Business equity loans: The best of both worlds

If your small business already has some valuable assets, you might want to consider taking out a business equity loan instead. These work similarly to home equity loans, except instead of putting your house up for collateral, your commercial real estate or equipment is at stake.

However, you typically can’t get a business equity loan from your bank or mortgage lender. You’ll have to borrow from a lender that specializes in business loans.

What’s the difference between business equity financing and a business equity loan?

An equity investment is when you sell a portion of your business’s ownership — a share — to an investor in exchange for financing. A business equity loan is when you put your business’s assets up for collateral to up your chances of getting approved for a loan with low rates.

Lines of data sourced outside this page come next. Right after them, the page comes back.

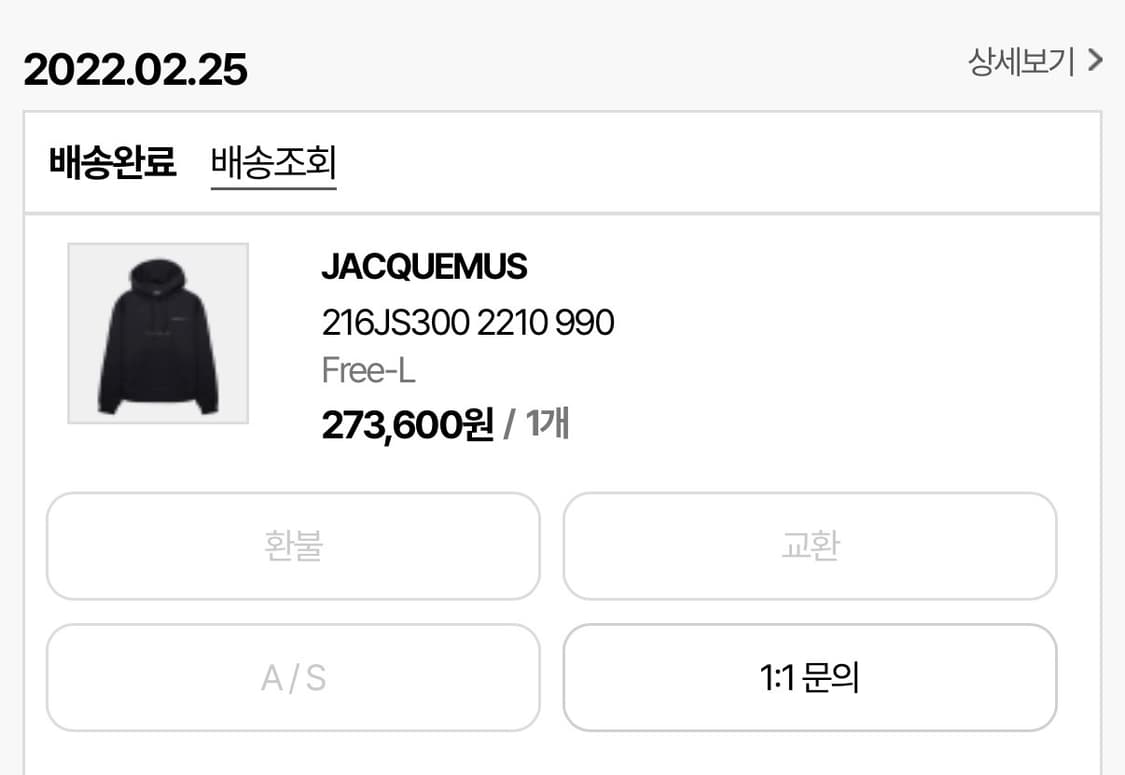Select the 배송조회 delivery tracking tab

[x=273, y=162]
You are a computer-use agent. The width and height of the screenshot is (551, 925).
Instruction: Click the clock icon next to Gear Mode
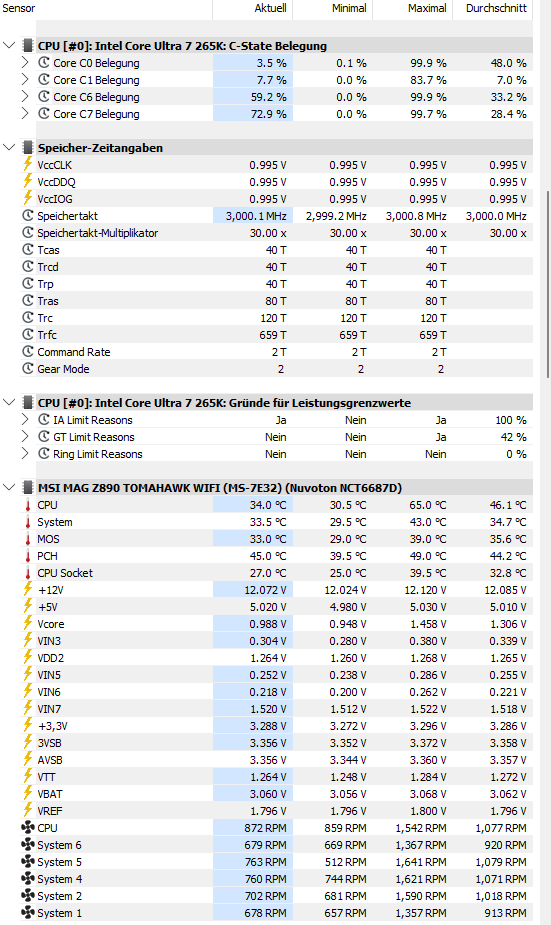click(x=28, y=369)
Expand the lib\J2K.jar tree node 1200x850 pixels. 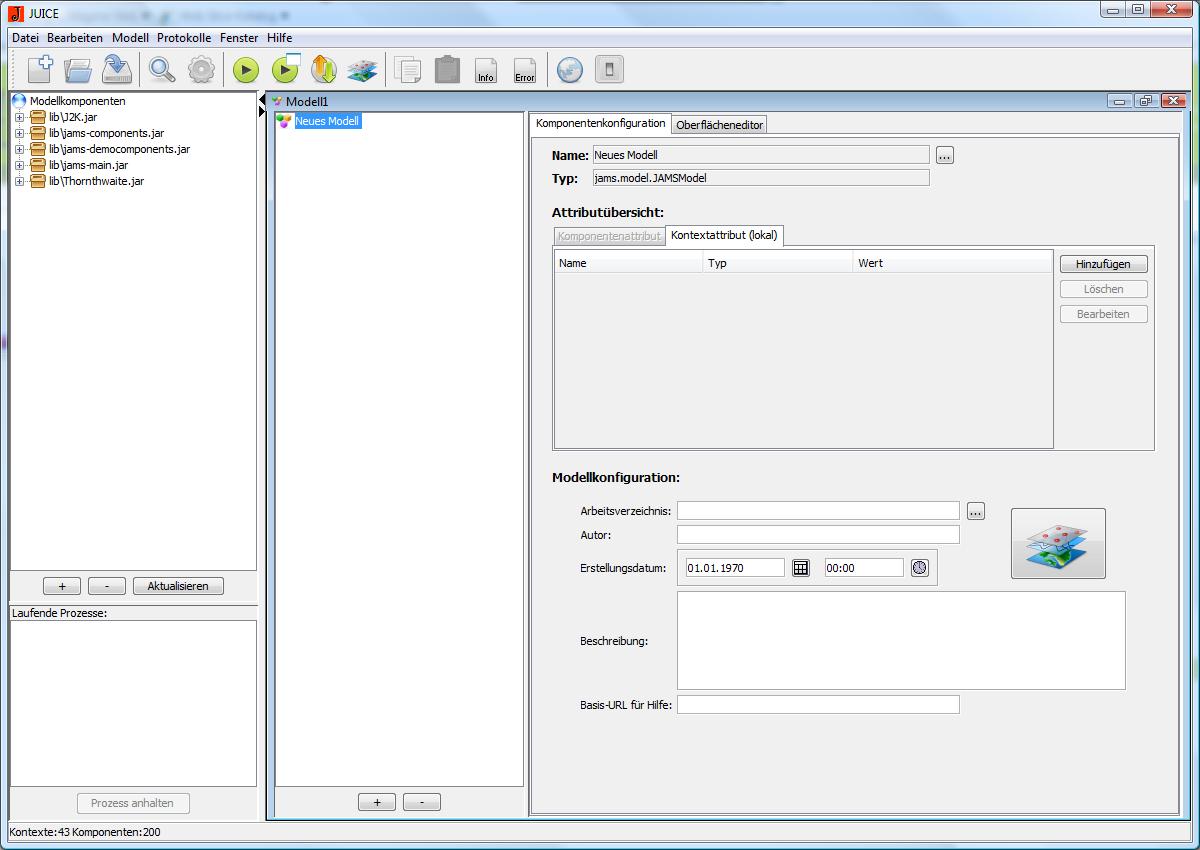(19, 117)
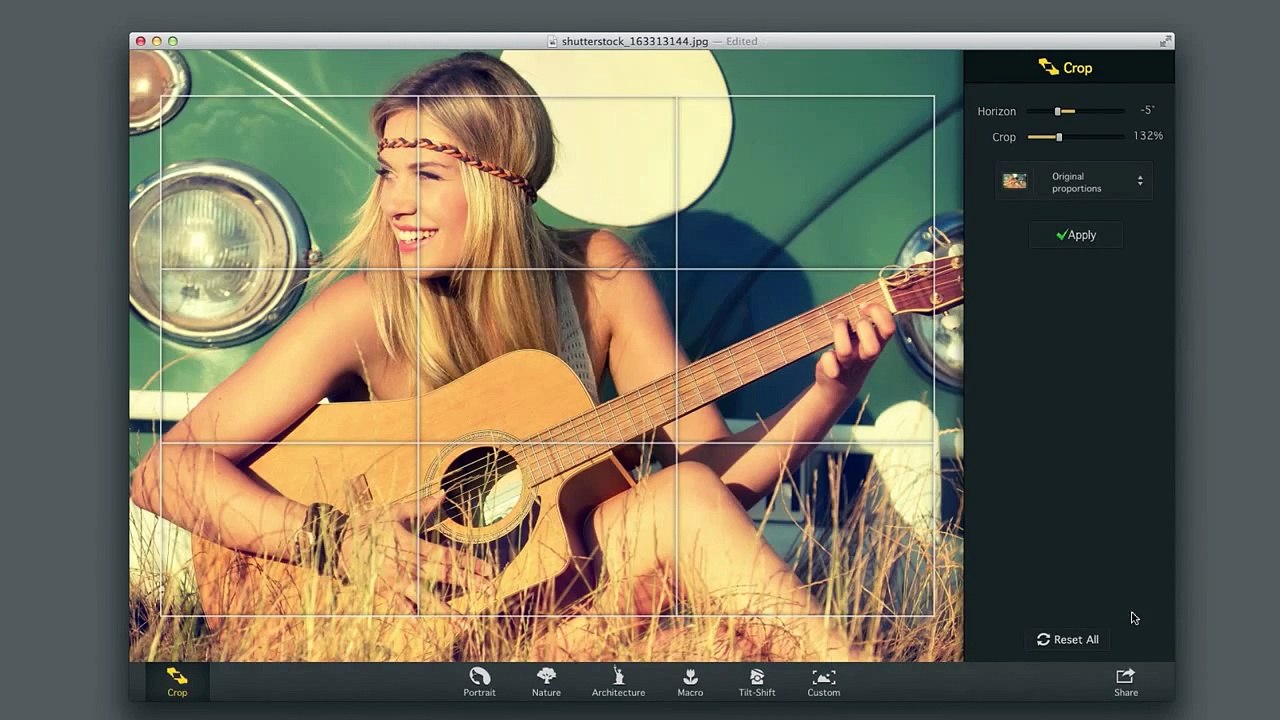Click the aspect ratio thumbnail preview

pos(1015,181)
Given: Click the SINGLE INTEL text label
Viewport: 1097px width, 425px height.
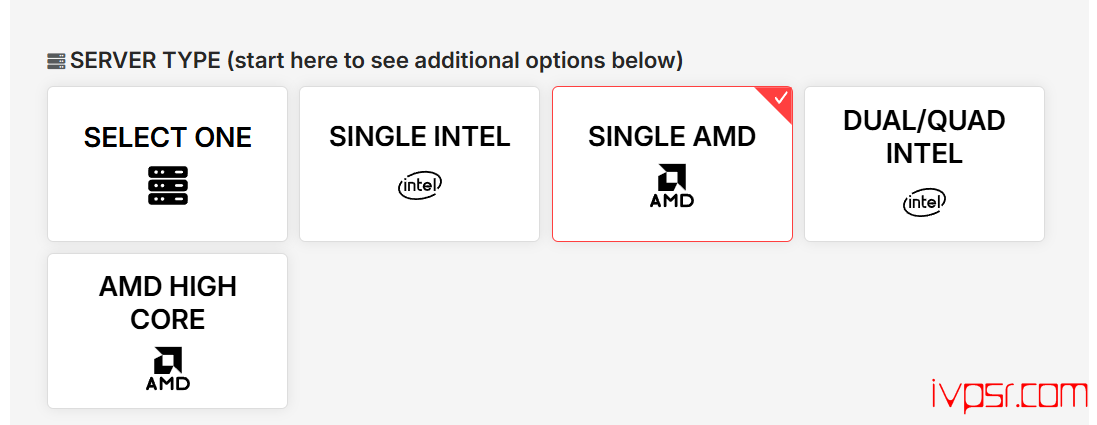Looking at the screenshot, I should [420, 137].
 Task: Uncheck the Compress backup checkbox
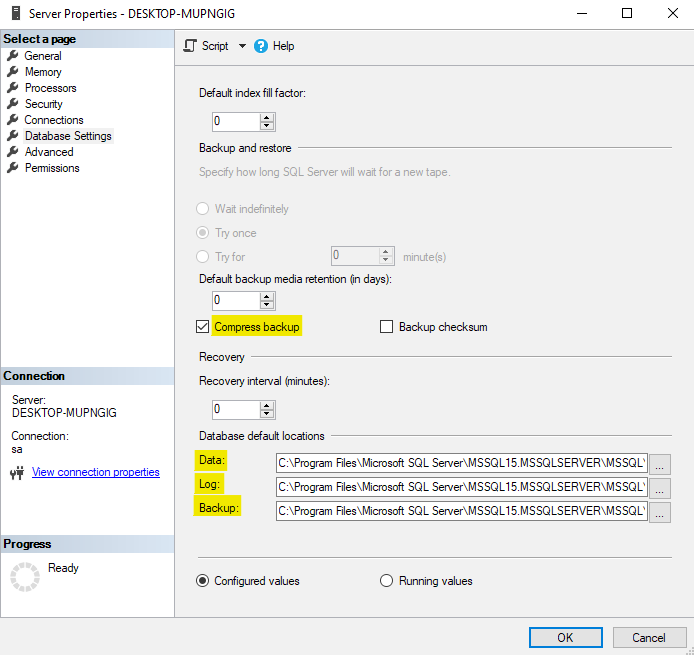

Startups and small businesses that have trouble qualifying for a business loan might want to consider business equity investments, especially if you don’t want to risk your home.

Bottom line

If you’re a well-established business seeking a competitive rate and flexible terms, a business loan could be a good fit for you. If you need capital and haven’t had luck with traditional lenders, you may want to look into a home equity loan instead. Both have their own pros and cons, so compare your business loan options and read up on home equity loans before making your final decision.